Anche dal punto di vista tecnico, la serie lascia parecchio a desiderare. Le animazioni sono pressoché inesistenti, i personaggi si limitano a movimenti minimi, e nella maggior parte delle scene si nota soltanto il movimento delle labbra durante i dialoghi. Anche i personaggi di contorno appaiono trascurati, spesso abbozzati con pochi tratti e riempiti a pois, comprensibile non voler dare loro troppo risalto, ma una minima caratterizzazione sarebbe stata quantomeno auspicabile. La regia punta molto su una messa in scena che risalti l’atmosfera moderata, grazie a inquadrature suggestive e a una buona gestione degli spazi visivi. Particolarmente riuscita è l’idea di chiudere ogni episodio con una scena più intima accompagnata dalle prime note dell’ending, un espediente che contribuisce a dare maggiore enfasi emotiva al momento. Tuttavia, proprio le scene intime finiscono talvolta per essere eccessivamente sdolcinate, perdendo così parte dell’intensità emotiva che dovrebbero trasmettere. Questo è in parte dovuto a una sceneggiatura discontinua, che alterna alti e bassi. Va detto, però, che quando i dialoghi riescono a essere brevi ma incisivi, colpiscono nel segno con sorprendente efficacia.
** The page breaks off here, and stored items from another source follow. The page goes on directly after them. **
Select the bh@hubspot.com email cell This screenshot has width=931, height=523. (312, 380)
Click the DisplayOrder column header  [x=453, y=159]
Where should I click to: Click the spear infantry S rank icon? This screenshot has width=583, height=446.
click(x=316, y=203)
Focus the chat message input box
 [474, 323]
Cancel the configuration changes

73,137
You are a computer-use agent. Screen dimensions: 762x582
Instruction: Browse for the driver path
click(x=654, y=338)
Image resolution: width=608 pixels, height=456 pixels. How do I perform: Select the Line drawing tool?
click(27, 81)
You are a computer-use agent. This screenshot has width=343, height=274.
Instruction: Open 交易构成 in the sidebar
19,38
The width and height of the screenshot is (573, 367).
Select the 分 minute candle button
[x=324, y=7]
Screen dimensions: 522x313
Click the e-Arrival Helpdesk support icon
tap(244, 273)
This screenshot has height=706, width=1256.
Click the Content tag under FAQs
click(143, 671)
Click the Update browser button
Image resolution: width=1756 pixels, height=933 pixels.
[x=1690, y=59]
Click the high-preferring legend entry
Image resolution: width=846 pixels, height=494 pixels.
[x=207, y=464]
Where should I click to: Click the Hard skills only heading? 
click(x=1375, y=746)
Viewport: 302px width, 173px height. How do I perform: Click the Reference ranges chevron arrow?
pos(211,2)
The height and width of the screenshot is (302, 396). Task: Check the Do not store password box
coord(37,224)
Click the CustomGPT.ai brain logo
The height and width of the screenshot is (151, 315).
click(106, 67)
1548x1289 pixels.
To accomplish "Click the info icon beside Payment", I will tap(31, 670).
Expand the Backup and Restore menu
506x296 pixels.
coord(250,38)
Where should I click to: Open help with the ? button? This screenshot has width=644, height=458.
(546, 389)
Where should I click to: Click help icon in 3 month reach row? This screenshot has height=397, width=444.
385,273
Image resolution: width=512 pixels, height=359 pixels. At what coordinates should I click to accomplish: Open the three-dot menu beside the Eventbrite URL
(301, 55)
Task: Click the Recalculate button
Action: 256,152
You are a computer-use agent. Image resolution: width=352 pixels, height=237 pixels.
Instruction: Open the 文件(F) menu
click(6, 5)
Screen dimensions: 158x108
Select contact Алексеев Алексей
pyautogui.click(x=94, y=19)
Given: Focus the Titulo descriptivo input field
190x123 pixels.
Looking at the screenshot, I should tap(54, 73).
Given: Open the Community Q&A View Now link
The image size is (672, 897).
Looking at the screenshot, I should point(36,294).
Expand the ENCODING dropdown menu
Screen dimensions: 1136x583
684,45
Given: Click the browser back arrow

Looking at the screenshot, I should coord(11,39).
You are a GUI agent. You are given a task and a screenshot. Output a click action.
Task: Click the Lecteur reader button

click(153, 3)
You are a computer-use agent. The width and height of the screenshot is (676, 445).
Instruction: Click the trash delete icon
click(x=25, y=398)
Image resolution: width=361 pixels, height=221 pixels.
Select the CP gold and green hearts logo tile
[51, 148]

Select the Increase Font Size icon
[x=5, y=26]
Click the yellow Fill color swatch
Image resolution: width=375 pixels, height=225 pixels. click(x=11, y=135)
Nel complesso, il risultato finale non è soddisfacente. Non si può dire che la visione sia stata noiosa, ma guardare la serie animata o un semplice power point non fa differenza. Le scene romantiche risultano spesso rovinate, o a causa dell’immobilismo e della mancanza di espressività della protagonista, oppure per l’insistenza e la prepotenza eccessiva dei personaggi maschili. Peccato, perché l’opera presenta alcune idee interessanti, come il racconto ambientato durante la pandemia di Covid, che sottolinea l’importanza delle relazioni sociali in età adolescenziale, e la nostalgia con cui uno dei protagonisti adulto rievoca i ricordi e i rimpianti di quegli anni, realizzando solo a posteriori il valore di quelle esperienze. Rimango fiducioso in un rilancio nella seconda stagione, auspicando un netto miglioramento sia sul piano tecnico che narrativo, con una sceneggiatura più matura e meno stucchevole.